**EXERCISE DIRECTIONS:** Extract every line of text from all the entries below, reproducing each one verbatim. Leave the pictures out of your answer.

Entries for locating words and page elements

☆ ☆ ☆ ☆ ☆ ☆ ☆

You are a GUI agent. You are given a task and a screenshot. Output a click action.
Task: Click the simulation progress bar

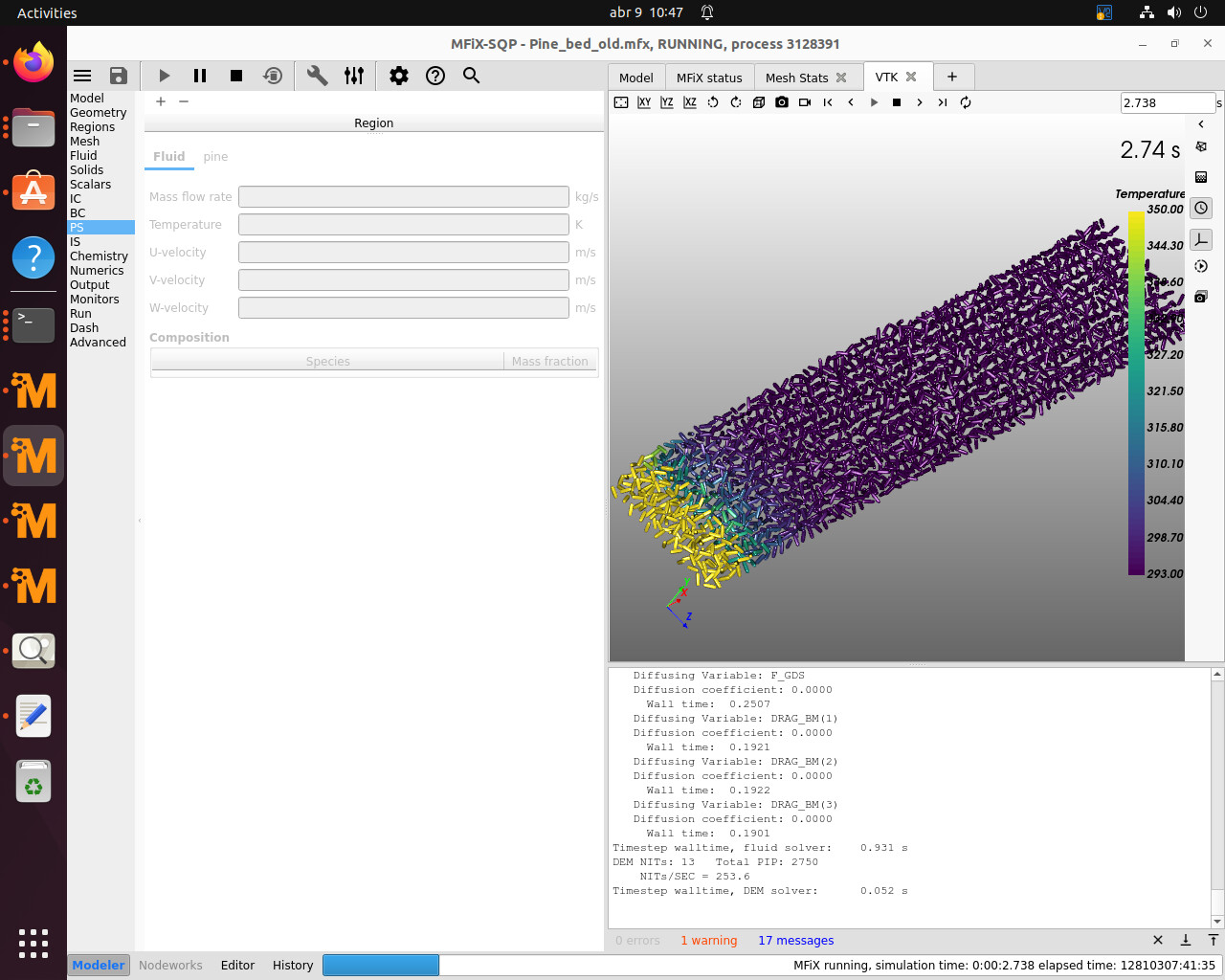point(381,965)
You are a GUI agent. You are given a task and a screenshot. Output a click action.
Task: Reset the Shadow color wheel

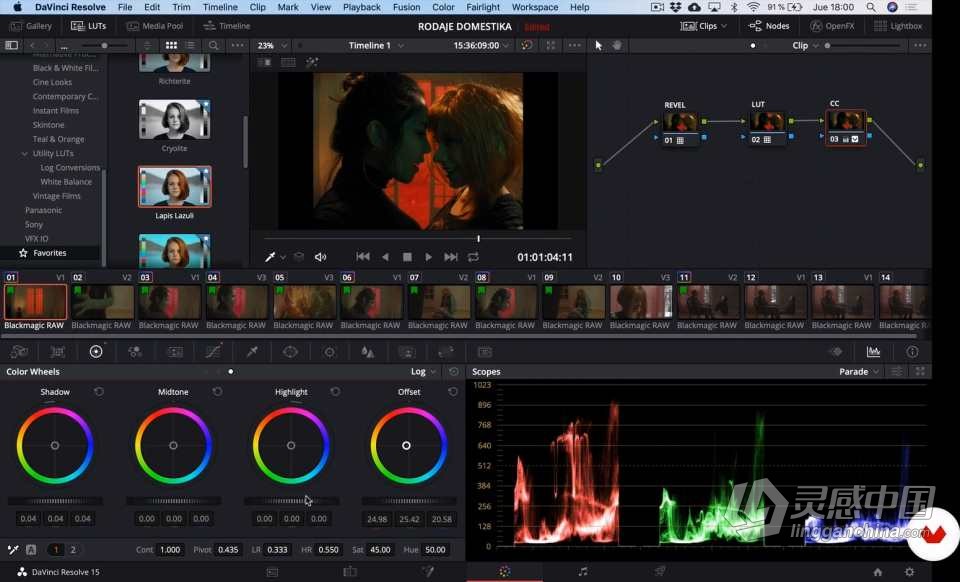point(99,392)
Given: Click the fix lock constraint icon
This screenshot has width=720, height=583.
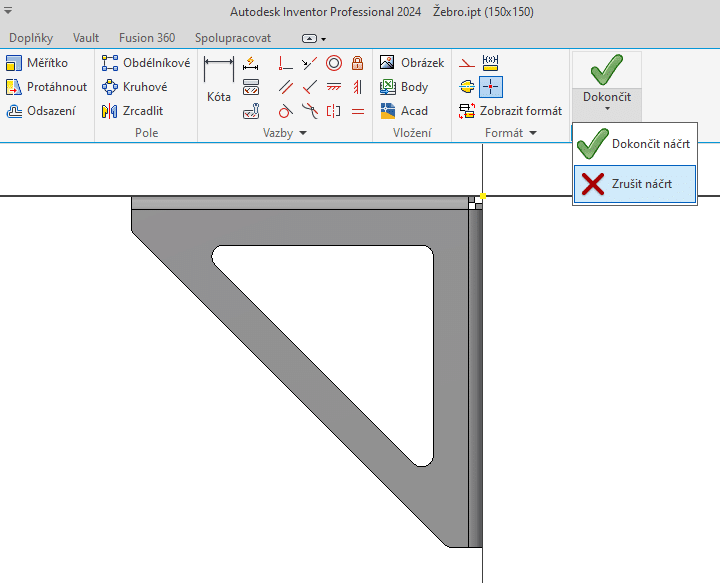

☆ ☆ ☆ ☆ ☆ ☆ ☆

**OUTPUT OF THE TASK:**
You are a GUI agent. You are given a task and a screenshot. Output a click action.
Task: Click the simulation progress bar

point(381,965)
You are a GUI agent. You are given a task and a screenshot. Output a click action.
Task: Reset the Shadow color wheel

point(99,392)
Given: Click the fix lock constraint icon
This screenshot has width=720, height=583.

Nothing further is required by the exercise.